Havre-Saint-Pierre : elle sacre, perd son emploi et le juge lui redonne

Avec sa flotte de 48 véhicules, l’entreprise Autobus du Fer dessert le Centre de services scolaire du Fer et le Centre de services scolaire de la Moyenne-Côte-Nord. Photo courtoisie
Une chauffeuse d’autobus de Havre-Saint-Pierre congédiée injustement après avoir perdu patience devant des élèves doit être réintégrée à son emploi, a tranché le Tribunal administratif du travail.
Autobus du Fer est une entreprise spécialisée dans le transport scolaire. Elle dispense des services de Port-Cartier jusqu’à Havre-Saint-Pierre, en passant par Sept-Îles. Eve Chenier y était chauffeuse d’autobus scolaire depuis 2017, avant de se faire renvoyer le 9 mai 2024. Elle avait pourtant un dossier disciplinaire vierge.
Un an plus tard, le Tribunal administratif du travail vient d’ordonner sa réintégration à son emploi. Mme Chenier estimait injuste d’avoir été congédiée immédiatement après avoir eu un comportement fautif, « sans qu’il y ait une gradation de sanctions ».
Dans le cadre de son travail, elle se rend chaque matin chercher des enfants à Sheldrake, afin de les amener à l’école de Havre-Saint-Pierre. Le trajet avec les enfants dure environ une heure. La route qu’elle emprunte est la plupart du temps une zone non couverte par le service de téléphonie cellulaire.
Les chauffeurs font eux-mêmes les petites réparations sur leur autobus.
Durant une journée de travail, Mme Chenier a rencontré un problème mécanique, une fuite de liquide réfrigérant.

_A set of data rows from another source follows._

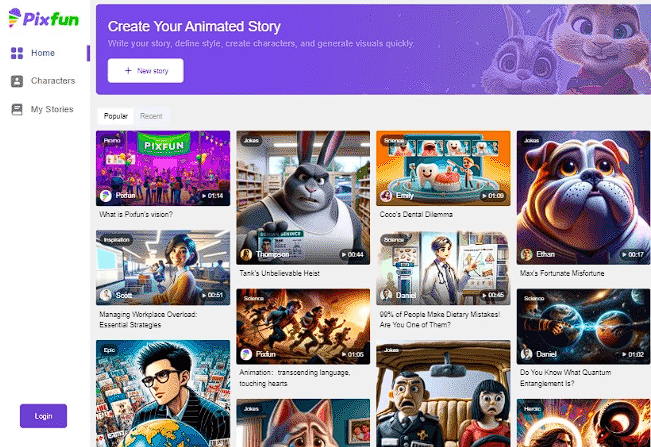Click Emily's avatar on Coco's Dental Dilemma
The height and width of the screenshot is (447, 651).
(386, 195)
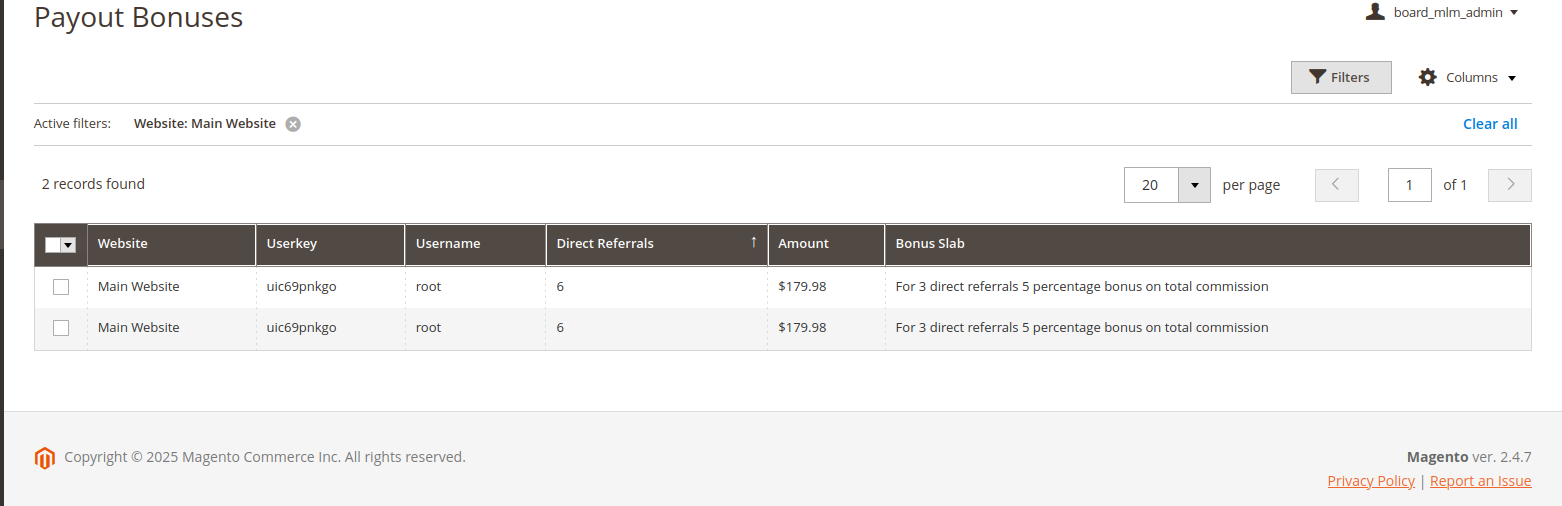This screenshot has width=1562, height=506.
Task: Click the user account avatar icon
Action: pos(1375,12)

S’inquiétant que le moteur ne cesse de fonctionner dans une zone non desservie par le cellulaire, avec plein d’enfants à bord, elle a demandé à un collègue d’échanger d’autobus.
« Il fait un circuit moins rural que la demanderesse et de plus courte durée », explique-t-on dans le jugement rendu le 2 mai dernier. Il aurait donc pu faire son travail sécuritairement, avec l’autobus de Mme Chenier.

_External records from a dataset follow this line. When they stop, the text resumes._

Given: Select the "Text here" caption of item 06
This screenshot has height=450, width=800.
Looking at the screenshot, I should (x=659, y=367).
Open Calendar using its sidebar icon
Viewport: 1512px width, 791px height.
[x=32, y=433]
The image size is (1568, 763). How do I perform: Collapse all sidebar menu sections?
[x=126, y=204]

Son collègue, Gerry, a refusé sa demande, ce qui a mis Mme Chenier en colère. Devant les enfants, elle a contacté son employeur au bureau de Sept-Îles, pour lui faire état de la situation. Elle s’était déplacée à l’extérieur de l’autobus avec son cellulaire, afin d’être plus discrète.

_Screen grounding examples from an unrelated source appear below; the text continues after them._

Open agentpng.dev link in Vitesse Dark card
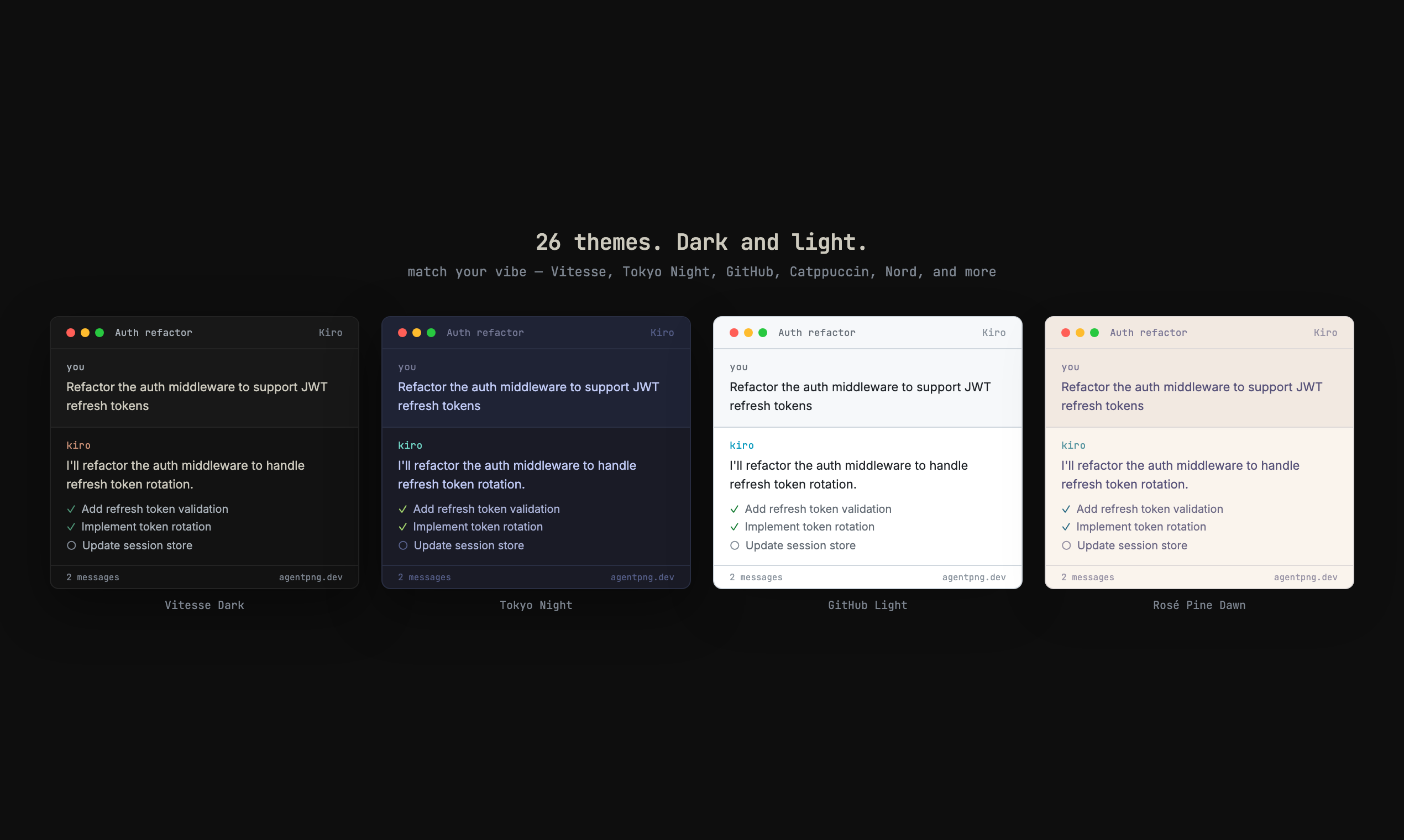 [x=310, y=577]
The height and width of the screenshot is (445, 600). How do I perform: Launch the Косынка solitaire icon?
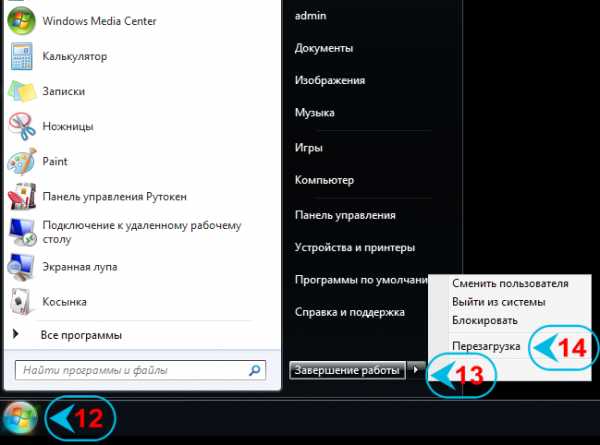point(22,300)
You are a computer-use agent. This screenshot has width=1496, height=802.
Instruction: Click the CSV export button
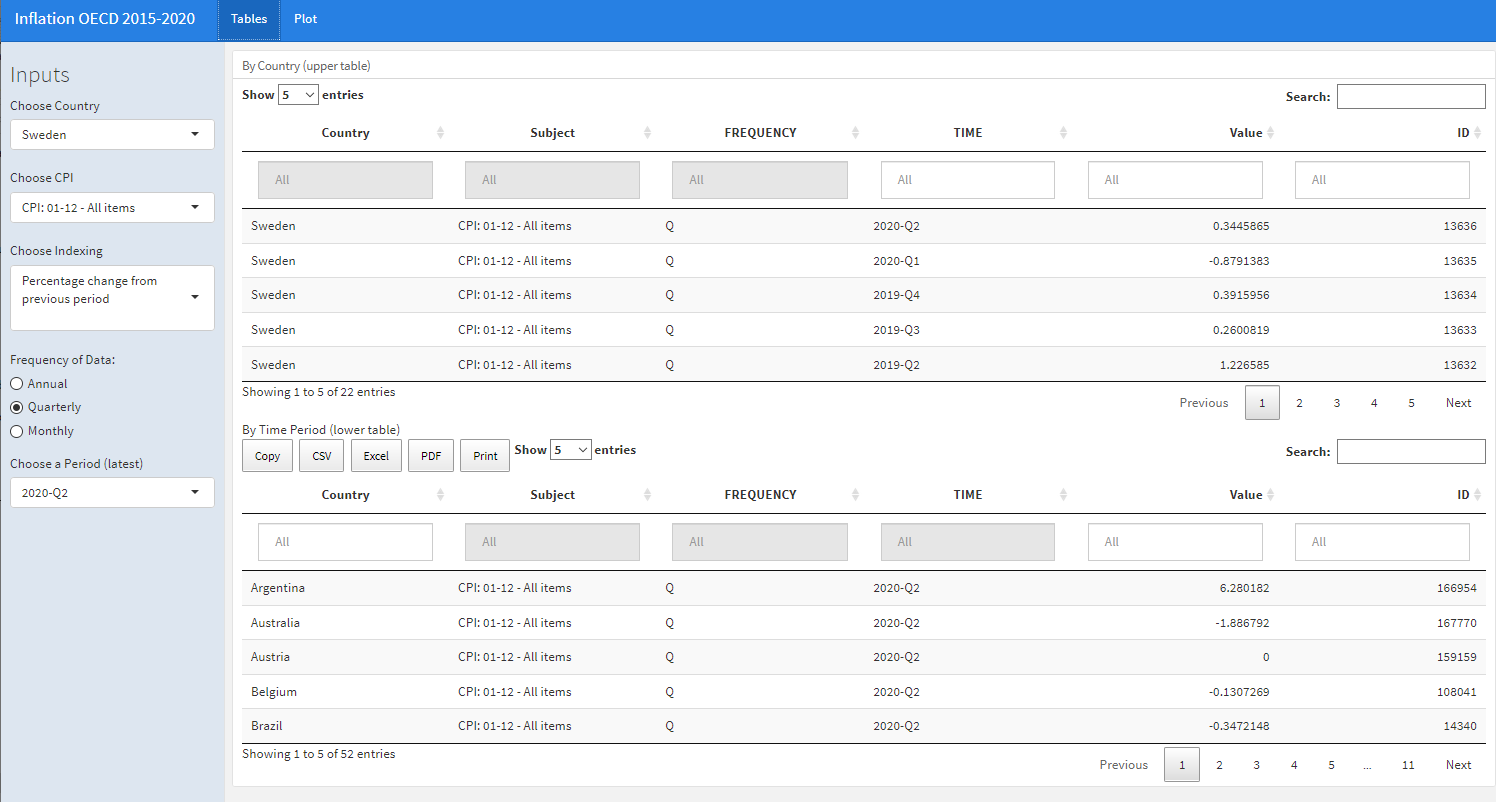[x=321, y=456]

Son collègue a fini par quitter, sans l’aider.
Il faisait chaud ce jour-là, les enfants qu’elle avait rassemblés sur un terrain de soccer clôturé sont turbulents. L’un d’eux reçoit un ballon de soccer au visage.
La scène se déroule sous le regard du personnel de l’école « qui regarde la situation sans rien faire », décrit-on, dans le document du Tribunal.
« Pendant l’évènement, elle admet avoir invectivé son collègue et avoir juré et crié devant les enfants et des employés du CSS. Elle regrette de s’être emportée et reconnait que malgré tout, elle méritait une sanction disciplinaire », est-il écrit. « Elle témoigne avoir été dépassée par les évènements ce jour-là. Seule face à la situation, elle convient que ses propos sont irrespectueux », poursuit-on.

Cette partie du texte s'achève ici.